Input/Output Semantics
Input:
qip ensures len(input) <= input_*_cap.
- Input bytes are written to memory at
input_ptr.
- If input is larger than cap, execution fails with
Input is too large.
Output:
run return value is interpreted as element count.
- For UTF-8 or raw bytes output, element size is
1 byte.
- For
output_i32_cap, element size is 4 bytes aka 32 bits.
qip checks returned count does not exceed exported output cap.
Capacity units:
input_utf8_cap, input_bytes_cap, output_utf8_cap, output_bytes_cap: bytes.
output_i32_cap: number of i32 items.
Memory Layout Recommendations
- Keep input and output buffers disjoint.
- Validate
input_size and trap on out-of-bounds assumptions drifting between host and module.
- Reserve explicit scratch space if needed.
- Preferred for data-preserving transforms: trap on invalid input/overflow so bad data does not silently become empty output.

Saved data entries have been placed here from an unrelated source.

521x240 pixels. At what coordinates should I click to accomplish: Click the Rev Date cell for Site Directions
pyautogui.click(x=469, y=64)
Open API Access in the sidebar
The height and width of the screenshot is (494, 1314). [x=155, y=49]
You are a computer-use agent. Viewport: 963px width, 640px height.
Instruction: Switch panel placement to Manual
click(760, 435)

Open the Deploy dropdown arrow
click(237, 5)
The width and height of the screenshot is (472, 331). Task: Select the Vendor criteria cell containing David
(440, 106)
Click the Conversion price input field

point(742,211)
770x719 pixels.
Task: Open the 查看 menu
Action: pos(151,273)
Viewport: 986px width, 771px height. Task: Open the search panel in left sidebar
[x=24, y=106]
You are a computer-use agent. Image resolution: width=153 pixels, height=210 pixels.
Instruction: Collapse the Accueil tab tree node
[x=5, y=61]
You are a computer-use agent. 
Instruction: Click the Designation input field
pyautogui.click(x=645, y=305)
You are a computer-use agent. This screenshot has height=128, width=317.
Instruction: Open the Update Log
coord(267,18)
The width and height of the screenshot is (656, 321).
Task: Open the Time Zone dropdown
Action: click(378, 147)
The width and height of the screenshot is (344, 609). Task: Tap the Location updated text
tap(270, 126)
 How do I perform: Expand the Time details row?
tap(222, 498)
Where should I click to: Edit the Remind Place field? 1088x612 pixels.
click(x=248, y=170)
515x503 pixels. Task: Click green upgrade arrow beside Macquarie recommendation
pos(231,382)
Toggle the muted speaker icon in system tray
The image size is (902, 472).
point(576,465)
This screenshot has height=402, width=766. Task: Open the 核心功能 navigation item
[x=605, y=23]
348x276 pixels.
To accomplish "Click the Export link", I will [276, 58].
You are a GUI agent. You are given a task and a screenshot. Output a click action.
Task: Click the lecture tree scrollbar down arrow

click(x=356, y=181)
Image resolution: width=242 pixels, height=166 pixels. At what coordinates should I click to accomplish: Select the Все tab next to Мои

- Prefer trapping over silent truncation when output buffers fill.
- Use
return 0 only when empty output is an intentional, non-error result.
Image Mode Memory
For qip image / RGBA filters:
- Required:
input_ptr, input_bytes_cap, tile_rgba_f32_64x64.
- Host writes tile data into memory at
input_ptr.
- Filter runs in-place and host reads back from the same buffer.
Tile byte size:
tile_bytes = tile_span * tile_span * 4 channels * 4 bytes(float32)
Where:
tile_span = 64 without halo.
tile_span = 64 + 2 * halo with halo.
If any stage exports calculate_halo_px with halo > 0, host uses the full-image float32 pipeline for all stages in the contiguous image block.
See also: IMAGE.md.
Practical Checklist
- Verify your exported caps match actual writable memory.
- Test both normal and oversized input.
- Check module trap behavior for malformed/oversized input.